— Extract provided —
Uncheck the fields we don’t need: keep only Name from PointOfInterest, and all fields from Hotel. Rename them according to Jeff, by double-clicks in grid’s column headers. Remove the first constant “value” column (added by default to avoid an empty query). (From time to time, do not forget to click on Save All big toolbar button, to keep all your changes!)
Let’s run this query:
We are not done, because we cannot run the query like this in Cassandra, we must define a partition key and optional cluster keys. There are two main key-related rules when designing queries for Apache Cassandra:
- Any search should select one single top element, stored in the same partition or node, with an exact match on the partition key.
- When returning multiple related items, all these items must be stored together within the same location, and eventually sorted by the defined cluster keys.
For our query, we will “suggest” existence of the partition key with a WHERE clause, and of the cluster key with an ORDER BY, as it follows. Switch back to SQL mode, and display Where and Sort query designers, with the More button. When executed, the query will now return only two entries, and this is how it will be used in Cassandra. Hide the checkboxes from the design area, and look at the automatically generated SQL:
Follow the exact same pattern when you design the rest of the Q2..Q9 queries:
- hotels (Q2) – this is a lookup table, selecting one single Hotel table entry by hotel_id. No Sort, and you may use ‘2d76c2a1-f312-4934-83ae-a59c0574805f’ for Motel 6.

— Dataset section —
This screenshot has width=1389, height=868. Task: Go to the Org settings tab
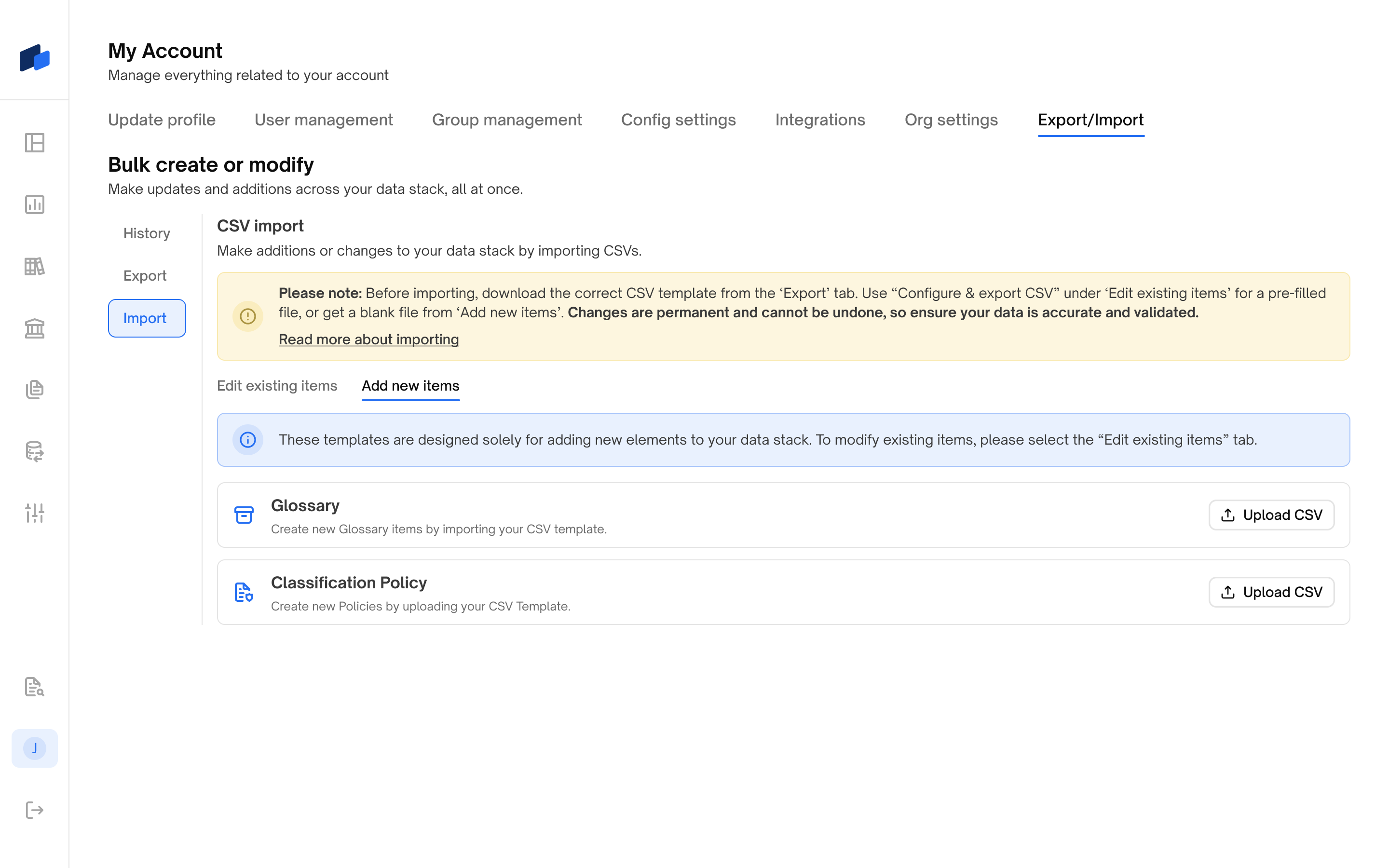(x=951, y=120)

— Short problem A —
Summarize the Cassandra query walkthrough in two sentences.
— Short problem B —
Using the Cassandra query walkthrough, say whether each statement agrees with it, answering yes or no and quoting the words that decide it.
(i) The first constant "value" column exists to avoid an empty query.
(ii) The hotels (Q2) query is sorted.
(iii) The cluster key is suggested with a WHERE clause.
— Short problem C —
Update the part of the Cassandra query walkthrough that opens with the words containing "- When returning" and closes with "defined cluster keys.", replacing "cluster keys" with "clustering keys".

— Final answer A —
The query is first shaped by keeping only the needed fields, renaming them, and removing the default constant column, but it cannot yet run in Cassandra because that requires a partition key and optional cluster keys. The partition key is suggested with a WHERE clause and the cluster key with an ORDER BY, and the same pattern is to be followed for the remaining Q2 to Q9 queries.

— Final answer B —
(i) Yes: "added by default to avoid an empty query"
(ii) No: "No Sort"
(iii) No: "and of the cluster key with an ORDER BY"

— Final answer C —
- When returning multiple related items, all these items must be stored together within the same location, and eventually sorted by the defined clustering keys.